- Active: 1949.2 -
- Country: People's Republic of China
- Branch: People's Liberation Army Ground Force
- Type: Motorized infantry
- Size: Division
- Part of: Xinjiang Military District
- Garrison/HQ: Aksu, Xinjiang
- Engagements: Chinese Civil War Sino-Indian War Sino-Indian border dispute 2020–2021 China–India skirmishes;

= 4th Motorized Infantry Division =

The 4th Division () was created in February 1949 under the Regulation of the Redesignations of All Organizations and Units of the Army, issued by Central Military Commission on November 1, 1948, basing on the 4th Independent Brigade, 2nd Column of the PLA Northwest Field Army.
==History==
===Early years===
The division's history can be traced to the 4th Independent Brigade of Lvliang Military District, formed in November 1945.

The division is part of 2nd Corps. Under the flag of 4th division it took part in the Chinese Civil War. In March 1953 it renamed as the 4th Infantry Division () of the National Defense Force and was transferred to Xinjiang Military Region's control. The division absorbed units from 5th and 6th Infantry Division as follows:

- 10th Infantry Regiment was formed from former 10th, 12th and Independent Regiment of 4th Division;
- 11th Infantry Regiment was formed from former 14th, 15th and 3rd battalion/13th Regiment of 5th Division and Border Battalion of Training Regiment, 2nd Corps;
- 12th Infantry Regiment was formed from former 49th, 50th and 51st Regiment of 17th Division.

In the early 1950s 304th Artillery Regiment was activated.
===Renaming and attachments===
In 1960 the division was renamed as the 4th Army Division ().

In 1962 detachments from the division took part in the Sino-Indian War.

In December 1969 its 304th Artillery Regiment was renamed as Artillery Regiment, 4th Army Division.

In January 1979 the division became a Motorized Army Division. In the same month Tank Regiment, 4th Army Division was activated and attached to the division.
===Next renaming and reorganisation===
From 1985 the division was renamed as the 4th Motorized Infantry Division () and became a Northern Motorized Infantry Division, Catalogue A unit and an antiaircraft artillery regiment was activated.

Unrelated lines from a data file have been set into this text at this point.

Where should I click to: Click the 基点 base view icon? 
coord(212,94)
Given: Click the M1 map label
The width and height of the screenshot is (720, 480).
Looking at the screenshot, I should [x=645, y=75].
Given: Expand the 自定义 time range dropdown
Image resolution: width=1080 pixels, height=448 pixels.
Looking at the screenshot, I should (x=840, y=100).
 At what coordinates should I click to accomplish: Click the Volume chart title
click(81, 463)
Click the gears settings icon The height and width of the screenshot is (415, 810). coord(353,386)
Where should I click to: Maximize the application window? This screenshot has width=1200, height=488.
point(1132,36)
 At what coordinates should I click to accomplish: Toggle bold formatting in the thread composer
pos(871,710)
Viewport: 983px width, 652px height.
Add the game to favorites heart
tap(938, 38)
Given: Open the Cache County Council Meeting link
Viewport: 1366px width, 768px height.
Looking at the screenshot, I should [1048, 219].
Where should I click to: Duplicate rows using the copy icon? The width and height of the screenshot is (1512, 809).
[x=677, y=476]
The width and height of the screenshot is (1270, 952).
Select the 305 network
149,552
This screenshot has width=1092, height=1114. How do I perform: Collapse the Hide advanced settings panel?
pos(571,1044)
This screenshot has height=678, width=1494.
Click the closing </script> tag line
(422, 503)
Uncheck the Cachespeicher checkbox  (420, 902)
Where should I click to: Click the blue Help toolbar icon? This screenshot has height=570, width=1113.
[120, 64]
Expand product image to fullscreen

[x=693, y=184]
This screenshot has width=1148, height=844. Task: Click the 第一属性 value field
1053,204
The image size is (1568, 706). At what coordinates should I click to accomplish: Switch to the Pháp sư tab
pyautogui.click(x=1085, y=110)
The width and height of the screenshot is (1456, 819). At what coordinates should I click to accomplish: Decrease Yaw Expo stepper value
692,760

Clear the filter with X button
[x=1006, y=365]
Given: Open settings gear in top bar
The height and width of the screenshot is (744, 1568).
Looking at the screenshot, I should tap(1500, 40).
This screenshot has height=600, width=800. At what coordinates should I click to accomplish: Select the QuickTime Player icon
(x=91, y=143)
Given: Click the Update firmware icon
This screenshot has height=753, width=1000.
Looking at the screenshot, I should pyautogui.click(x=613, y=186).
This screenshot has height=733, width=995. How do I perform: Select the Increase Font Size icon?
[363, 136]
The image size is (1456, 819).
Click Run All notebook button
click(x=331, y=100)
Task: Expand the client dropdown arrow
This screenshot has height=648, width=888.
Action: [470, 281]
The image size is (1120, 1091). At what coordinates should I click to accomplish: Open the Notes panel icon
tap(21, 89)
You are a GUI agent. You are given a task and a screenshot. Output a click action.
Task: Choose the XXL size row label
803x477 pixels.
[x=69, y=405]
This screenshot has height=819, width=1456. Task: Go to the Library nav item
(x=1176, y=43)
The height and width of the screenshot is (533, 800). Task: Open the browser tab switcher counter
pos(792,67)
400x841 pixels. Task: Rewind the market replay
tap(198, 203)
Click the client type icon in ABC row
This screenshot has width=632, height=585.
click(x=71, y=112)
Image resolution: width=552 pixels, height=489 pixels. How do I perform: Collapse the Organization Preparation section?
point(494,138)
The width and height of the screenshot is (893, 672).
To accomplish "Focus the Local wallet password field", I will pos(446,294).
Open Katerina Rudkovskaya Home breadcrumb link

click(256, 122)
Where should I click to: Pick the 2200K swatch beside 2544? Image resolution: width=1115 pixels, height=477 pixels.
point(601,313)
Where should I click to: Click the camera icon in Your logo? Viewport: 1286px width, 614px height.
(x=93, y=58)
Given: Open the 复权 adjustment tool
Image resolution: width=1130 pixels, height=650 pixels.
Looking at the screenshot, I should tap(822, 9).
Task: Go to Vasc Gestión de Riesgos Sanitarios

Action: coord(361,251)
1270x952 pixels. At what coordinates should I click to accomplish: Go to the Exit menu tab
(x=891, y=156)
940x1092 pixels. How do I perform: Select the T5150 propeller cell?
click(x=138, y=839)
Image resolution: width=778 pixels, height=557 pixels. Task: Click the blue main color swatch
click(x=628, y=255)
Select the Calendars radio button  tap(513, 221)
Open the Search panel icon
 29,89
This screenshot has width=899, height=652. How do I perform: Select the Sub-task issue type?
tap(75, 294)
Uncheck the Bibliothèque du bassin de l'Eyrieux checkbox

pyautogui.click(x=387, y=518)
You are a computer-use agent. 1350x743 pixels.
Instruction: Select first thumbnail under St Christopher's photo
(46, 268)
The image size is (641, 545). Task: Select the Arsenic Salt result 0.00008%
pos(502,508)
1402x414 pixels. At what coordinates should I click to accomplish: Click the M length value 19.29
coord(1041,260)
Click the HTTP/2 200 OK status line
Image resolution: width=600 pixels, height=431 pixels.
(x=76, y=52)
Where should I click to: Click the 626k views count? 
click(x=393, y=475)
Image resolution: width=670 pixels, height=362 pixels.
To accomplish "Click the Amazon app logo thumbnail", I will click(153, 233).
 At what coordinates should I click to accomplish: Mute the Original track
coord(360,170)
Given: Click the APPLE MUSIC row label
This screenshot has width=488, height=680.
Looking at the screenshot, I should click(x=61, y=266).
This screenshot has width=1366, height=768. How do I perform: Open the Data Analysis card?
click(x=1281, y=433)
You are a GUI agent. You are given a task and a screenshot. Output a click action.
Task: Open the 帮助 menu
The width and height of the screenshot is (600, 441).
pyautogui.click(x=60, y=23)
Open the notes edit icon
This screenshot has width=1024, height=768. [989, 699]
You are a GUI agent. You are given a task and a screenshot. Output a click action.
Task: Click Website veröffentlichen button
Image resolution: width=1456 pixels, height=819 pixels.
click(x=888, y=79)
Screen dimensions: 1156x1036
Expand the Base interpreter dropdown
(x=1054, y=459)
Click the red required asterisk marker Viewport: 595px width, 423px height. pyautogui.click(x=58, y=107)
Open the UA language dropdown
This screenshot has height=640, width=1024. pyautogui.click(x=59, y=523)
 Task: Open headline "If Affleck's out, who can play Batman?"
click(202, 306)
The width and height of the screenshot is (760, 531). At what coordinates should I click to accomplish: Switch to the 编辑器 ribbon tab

By then the division was composed of:
- 10th Motorized Infantry Regiment;
- 11th Motorized Infantry Regiment;
- 12th Motorized Infantry Regiment;
- Tank Regiment;
- Artillery Regiment;
- Antiaircraft Artillery Regiment.
===Recent status===
In 1998 the 10th Motorized Infantry Regiment was disbanded and the Tank Regiment was renamed as the Armored Regiment.

Since then the division was composed of:
- 11th Motorized Infantry Regiment;
- 12th Motorized Infantry Regiment;
- Armored Regiment;
- Artillery Regiment;
- Antiaircraft Artillery Regiment.

The division is now stationing in Aksu, Xinjiang.